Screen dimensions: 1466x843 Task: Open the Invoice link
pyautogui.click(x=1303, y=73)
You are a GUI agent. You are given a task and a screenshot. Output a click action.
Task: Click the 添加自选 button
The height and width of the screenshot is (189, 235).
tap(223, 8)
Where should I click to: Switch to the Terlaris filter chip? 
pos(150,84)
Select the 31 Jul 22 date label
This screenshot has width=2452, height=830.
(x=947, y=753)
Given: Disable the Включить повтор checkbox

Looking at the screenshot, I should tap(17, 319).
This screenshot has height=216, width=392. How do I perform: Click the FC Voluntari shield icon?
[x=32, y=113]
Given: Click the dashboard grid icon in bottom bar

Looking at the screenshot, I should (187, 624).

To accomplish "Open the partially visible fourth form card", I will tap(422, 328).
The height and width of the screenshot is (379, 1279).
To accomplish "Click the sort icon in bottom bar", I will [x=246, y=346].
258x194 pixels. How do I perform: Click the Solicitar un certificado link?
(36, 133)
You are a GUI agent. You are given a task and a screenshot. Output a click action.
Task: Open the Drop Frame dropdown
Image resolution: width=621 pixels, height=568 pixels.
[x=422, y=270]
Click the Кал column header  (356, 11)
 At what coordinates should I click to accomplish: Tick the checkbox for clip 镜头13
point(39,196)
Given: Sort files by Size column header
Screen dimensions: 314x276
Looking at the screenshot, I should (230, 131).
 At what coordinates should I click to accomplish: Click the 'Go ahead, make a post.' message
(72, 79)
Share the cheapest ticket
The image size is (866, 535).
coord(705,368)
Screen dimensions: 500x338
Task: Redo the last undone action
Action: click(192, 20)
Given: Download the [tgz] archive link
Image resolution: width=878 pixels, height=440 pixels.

+++

Word for word, give back the data shown above.

RESULT FOR THIS TASK:
Screen dimensions: 1466x843 Task: Open the Invoice link
pyautogui.click(x=1303, y=73)
You are a GUI agent. You are given a task and a screenshot. Output a click action.
Task: Click the 添加自选 button
The height and width of the screenshot is (189, 235).
tap(223, 8)
Where should I click to: Switch to the Terlaris filter chip? 
pos(150,84)
Select the 31 Jul 22 date label
This screenshot has width=2452, height=830.
(x=947, y=753)
Given: Disable the Включить повтор checkbox

Looking at the screenshot, I should tap(17, 319).
This screenshot has height=216, width=392. How do I perform: Click the FC Voluntari shield icon?
[x=32, y=113]
Given: Click the dashboard grid icon in bottom bar

Looking at the screenshot, I should (187, 624).

To accomplish "Open the partially visible fourth form card", I will tap(422, 328).
The height and width of the screenshot is (379, 1279).
To accomplish "Click the sort icon in bottom bar", I will [x=246, y=346].
258x194 pixels. How do I perform: Click the Solicitar un certificado link?
(36, 133)
You are a GUI agent. You are given a task and a screenshot. Output a click action.
Task: Open the Drop Frame dropdown
Image resolution: width=621 pixels, height=568 pixels.
[x=422, y=270]
Click the Кал column header  (356, 11)
 At what coordinates should I click to accomplish: Tick the checkbox for clip 镜头13
point(39,196)
Given: Sort files by Size column header
Screen dimensions: 314x276
Looking at the screenshot, I should (230, 131).
 At what coordinates should I click to accomplish: Click the 'Go ahead, make a post.' message
(72, 79)
Share the cheapest ticket
The image size is (866, 535).
coord(705,368)
Screen dimensions: 500x338
Task: Redo the last undone action
Action: click(192, 20)
Given: Download the [tgz] archive link
Image resolution: width=878 pixels, height=440 pixels.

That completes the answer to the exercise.